Fidan Ögel

Personal information
- Born: 17 January 2002 (age 24) Manisa, Turkey
- Occupation: Judoka
- Height: 160 cm (5 ft 3 in)

Sport
- Country: Turkey
- Sport: Judo
- Weight class: ‍–‍70 kg
- Club: Galatasaray Judo

Achievements and titles
- Olympic Games: R32 (2024)
- World Champ.: R16 (2022)
- European Champ.: R32 (2022, 2024, 2025)

Medal record
Women's judo
Representing Turkey
IJF Grand Prix
| Bronze medal – third place | 2023 Perth | ‍–‍70 kg |
World Juniors Championships
| Silver medal – second place | 2022 Guayaquil | ‍–‍70 kg |

Profile at external databases
- IJF: 43128
- JudoInside.com: 120207

= Fidan Ögel =

Turkish judoka (born 2002)

Fidan Ögel (born 17 January 2002) is a Turkish female judoka competing in the middleweight (70 kg) division. She is qualified for participation at the 2024 Olympics in Paris, France.

== Career ==
Ögel started her sports career at Manisa BB Sports Club. She then transferred to Galatasaray Judo in Istanbul.

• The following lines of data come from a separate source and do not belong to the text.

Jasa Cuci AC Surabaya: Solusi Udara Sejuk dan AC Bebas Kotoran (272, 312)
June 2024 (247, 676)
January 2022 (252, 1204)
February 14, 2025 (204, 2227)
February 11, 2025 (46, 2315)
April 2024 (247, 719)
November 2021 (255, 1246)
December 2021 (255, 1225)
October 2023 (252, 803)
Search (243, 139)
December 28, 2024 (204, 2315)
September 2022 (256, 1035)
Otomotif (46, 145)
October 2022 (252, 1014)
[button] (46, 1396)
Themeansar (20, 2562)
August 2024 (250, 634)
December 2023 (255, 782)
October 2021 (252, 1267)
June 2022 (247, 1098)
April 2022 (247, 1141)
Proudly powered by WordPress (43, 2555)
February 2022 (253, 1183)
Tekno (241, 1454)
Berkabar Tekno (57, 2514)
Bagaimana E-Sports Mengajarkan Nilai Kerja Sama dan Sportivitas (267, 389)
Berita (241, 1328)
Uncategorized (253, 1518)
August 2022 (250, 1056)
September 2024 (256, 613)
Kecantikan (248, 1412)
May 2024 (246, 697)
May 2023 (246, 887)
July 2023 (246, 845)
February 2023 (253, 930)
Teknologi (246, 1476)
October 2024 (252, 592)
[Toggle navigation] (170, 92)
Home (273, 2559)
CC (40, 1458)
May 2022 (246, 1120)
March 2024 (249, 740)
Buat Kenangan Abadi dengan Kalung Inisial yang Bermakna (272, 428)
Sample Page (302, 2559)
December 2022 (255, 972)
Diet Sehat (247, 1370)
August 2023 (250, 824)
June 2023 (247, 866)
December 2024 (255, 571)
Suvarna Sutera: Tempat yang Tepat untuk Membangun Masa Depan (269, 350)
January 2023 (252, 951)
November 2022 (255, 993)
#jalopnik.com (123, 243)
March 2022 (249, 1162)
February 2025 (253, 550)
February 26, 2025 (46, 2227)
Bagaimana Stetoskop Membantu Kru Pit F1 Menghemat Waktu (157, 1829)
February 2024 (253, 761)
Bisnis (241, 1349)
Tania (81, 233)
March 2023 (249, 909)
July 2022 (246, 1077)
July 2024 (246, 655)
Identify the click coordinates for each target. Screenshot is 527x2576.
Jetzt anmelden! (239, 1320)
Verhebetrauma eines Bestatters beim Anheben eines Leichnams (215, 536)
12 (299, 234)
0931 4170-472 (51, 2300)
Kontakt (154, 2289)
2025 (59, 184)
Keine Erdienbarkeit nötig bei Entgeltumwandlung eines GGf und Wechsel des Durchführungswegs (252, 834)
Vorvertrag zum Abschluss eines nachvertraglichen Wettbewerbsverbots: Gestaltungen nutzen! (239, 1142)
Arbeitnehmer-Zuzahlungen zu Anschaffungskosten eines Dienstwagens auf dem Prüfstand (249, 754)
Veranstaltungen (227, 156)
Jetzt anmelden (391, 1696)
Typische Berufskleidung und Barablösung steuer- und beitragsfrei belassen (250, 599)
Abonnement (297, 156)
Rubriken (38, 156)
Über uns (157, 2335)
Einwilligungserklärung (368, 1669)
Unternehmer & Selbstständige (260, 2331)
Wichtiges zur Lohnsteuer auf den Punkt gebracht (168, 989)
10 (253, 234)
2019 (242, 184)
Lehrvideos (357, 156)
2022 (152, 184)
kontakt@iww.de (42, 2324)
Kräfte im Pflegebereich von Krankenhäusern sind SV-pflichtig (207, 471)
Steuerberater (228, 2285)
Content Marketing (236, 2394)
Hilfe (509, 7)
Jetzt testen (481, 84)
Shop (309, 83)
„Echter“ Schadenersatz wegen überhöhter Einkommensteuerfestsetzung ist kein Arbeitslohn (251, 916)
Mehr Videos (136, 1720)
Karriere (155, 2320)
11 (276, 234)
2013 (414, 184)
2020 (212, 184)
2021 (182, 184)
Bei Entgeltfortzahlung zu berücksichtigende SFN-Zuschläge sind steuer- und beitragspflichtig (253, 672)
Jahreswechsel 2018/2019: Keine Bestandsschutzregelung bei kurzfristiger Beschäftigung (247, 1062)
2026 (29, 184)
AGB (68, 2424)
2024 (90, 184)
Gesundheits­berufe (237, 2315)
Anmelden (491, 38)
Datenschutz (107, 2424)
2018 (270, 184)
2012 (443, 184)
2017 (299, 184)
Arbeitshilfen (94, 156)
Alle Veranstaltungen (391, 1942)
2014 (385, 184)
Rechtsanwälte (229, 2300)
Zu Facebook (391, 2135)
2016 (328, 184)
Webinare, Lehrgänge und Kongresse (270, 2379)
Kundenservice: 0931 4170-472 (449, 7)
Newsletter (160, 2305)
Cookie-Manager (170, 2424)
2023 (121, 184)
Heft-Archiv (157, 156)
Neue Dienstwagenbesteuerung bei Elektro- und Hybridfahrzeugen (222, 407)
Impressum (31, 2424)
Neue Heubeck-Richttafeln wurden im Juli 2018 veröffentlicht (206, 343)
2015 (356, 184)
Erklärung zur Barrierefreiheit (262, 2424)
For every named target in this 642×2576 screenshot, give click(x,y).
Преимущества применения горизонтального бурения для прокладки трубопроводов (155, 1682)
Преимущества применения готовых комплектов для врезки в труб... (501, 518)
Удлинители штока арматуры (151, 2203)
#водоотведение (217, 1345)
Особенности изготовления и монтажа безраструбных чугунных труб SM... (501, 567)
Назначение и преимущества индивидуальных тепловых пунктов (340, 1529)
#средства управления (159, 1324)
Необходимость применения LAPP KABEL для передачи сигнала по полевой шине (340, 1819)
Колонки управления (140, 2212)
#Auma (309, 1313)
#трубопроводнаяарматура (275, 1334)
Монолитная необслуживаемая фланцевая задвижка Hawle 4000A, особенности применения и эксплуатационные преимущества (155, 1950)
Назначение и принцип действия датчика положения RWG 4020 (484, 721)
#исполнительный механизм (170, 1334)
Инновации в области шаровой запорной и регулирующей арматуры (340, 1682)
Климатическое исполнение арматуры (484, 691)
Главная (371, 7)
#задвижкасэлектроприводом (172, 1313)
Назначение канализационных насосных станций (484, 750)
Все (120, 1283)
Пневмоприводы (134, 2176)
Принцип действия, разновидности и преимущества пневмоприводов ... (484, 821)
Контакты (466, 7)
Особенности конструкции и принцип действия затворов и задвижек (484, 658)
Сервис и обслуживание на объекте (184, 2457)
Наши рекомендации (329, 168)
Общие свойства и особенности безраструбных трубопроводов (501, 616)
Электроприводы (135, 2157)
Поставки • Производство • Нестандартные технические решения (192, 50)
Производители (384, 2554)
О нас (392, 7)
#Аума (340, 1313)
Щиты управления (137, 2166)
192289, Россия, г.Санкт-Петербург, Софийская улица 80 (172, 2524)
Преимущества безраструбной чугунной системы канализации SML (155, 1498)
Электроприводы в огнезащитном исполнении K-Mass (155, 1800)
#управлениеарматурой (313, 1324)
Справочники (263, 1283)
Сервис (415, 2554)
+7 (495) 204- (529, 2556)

She is tall, and has Dan 2 in black belt.

=== 2019 ===
Ögel became champion in the 63 kg event at the 2019 Balkan Judo Championships for Cadets (U18) held in Budva, Montenegro.

=== 2022 ===
Ögel won the bronze medal at the Warsaw European Open 2022 in Poland.

She lost the first round match at the 2022 European Judo Championships in Sofia, Bulgaria.

She won the silver medal in the individual event and another silver medal in the team event at the 2022 World Judo Juniors Championships in Guayaquil, Ecuador.

At the Paks Junior European Cup 2022 in Hungary, she captured the silver medal.

She won the silver medal at the 2022 European Junior Mixed Team Judo Championships in Prague, Czech Republic.

She could not advance from the Round of 16 at the 2022 World Judo Championships in Tashkent, Uzbekistan.

=== 2023 ===
She lost the first round match at the 2023 World Judo Championships in Doha, Qatar.

She was part of the 70 kg team at the 2023 European Mixed Team Judo Championships in Krynica-Zdrój, Poland.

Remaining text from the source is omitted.